The Revenge of the Philistines
MIDWAY through the 1970′s, it looks more and more as if the present decade is destined to become the graveyard of all those illusions and chimeras spawned in the radical culture of the 1960′s. The signs of recoil and retrenchment, hesitant and uncertain only two or three years ago, now gather momentum with dizzying speed: the noise of recantation fairly fills the air. In certain notable cases, the very protagonists of the “new sensibility” of the 60′s have suddenly reemerged-chastened, one would like to think, but perhaps only well-practiced in their reading of the opportunities-as spokesmen for the values they so recently lavished with furious contempt. When we open the pages of the New York Review of Books to find Susan Sontag energetically rebuking “the infantile leftism of the 1960′s,” we may be reasonably certain that we are in the presence of one of those geologic shifts that completely alter the ideological terrain on which we stand.

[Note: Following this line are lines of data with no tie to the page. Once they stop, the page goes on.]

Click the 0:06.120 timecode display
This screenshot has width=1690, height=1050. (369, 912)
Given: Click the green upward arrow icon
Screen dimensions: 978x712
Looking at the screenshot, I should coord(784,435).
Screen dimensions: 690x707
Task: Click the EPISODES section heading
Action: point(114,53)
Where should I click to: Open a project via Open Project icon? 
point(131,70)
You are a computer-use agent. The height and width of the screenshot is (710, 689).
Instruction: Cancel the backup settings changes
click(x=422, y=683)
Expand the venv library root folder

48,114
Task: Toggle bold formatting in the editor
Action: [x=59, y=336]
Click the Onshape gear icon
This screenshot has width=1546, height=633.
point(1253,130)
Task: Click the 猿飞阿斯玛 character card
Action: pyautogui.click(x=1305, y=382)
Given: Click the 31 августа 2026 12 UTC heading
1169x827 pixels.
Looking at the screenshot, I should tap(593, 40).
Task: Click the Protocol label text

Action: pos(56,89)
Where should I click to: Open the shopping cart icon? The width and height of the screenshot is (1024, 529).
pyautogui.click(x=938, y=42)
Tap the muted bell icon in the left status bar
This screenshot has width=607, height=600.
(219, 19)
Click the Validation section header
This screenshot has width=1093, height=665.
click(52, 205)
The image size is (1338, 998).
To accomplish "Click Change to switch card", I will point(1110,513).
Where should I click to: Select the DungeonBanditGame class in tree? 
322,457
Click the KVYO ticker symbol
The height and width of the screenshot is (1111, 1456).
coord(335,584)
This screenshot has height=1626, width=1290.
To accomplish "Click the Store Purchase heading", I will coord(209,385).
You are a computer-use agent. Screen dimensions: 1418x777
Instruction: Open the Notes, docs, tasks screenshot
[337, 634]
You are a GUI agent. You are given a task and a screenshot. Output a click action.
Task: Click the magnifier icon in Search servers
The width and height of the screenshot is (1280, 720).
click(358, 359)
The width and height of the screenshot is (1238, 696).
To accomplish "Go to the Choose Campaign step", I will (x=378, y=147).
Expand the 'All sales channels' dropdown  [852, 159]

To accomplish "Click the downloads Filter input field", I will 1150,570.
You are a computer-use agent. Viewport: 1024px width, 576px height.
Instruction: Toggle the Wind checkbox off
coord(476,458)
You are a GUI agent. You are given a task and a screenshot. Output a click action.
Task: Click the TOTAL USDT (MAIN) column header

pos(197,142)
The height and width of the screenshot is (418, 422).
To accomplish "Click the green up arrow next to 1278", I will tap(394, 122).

Because the visual arts have occupied the center of the cultural stage in this country since the international success of the New York School in the 1950′s, the evidence of change is perhaps a little more blatant in this realm than in others-but what is happening in the visual arts is surely emblematic of something widespread and momentous. We are witnessing the final collapse of the great myth that dominated the aspirations of high culture in the West for more than a century-the myth of avant-garde intransigence and revolt that gave to all of modernist culture its aura of moral combat-and we are seeing, at the same time, the opening skirmishes of a new contest to determine precisely what the relation of culture to power will be in the post-modernist era upon which we have now entered.